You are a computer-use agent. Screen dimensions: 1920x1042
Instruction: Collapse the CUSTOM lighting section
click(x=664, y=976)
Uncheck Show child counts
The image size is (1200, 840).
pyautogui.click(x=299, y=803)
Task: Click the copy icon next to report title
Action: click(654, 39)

########

Exercise aim: Retype the material in full. Each word must match.

Result:
You are a computer-use agent. Screen dimensions: 1920x1042
Instruction: Collapse the CUSTOM lighting section
click(x=664, y=976)
Uncheck Show child counts
The image size is (1200, 840).
pyautogui.click(x=299, y=803)
Task: Click the copy icon next to report title
Action: click(654, 39)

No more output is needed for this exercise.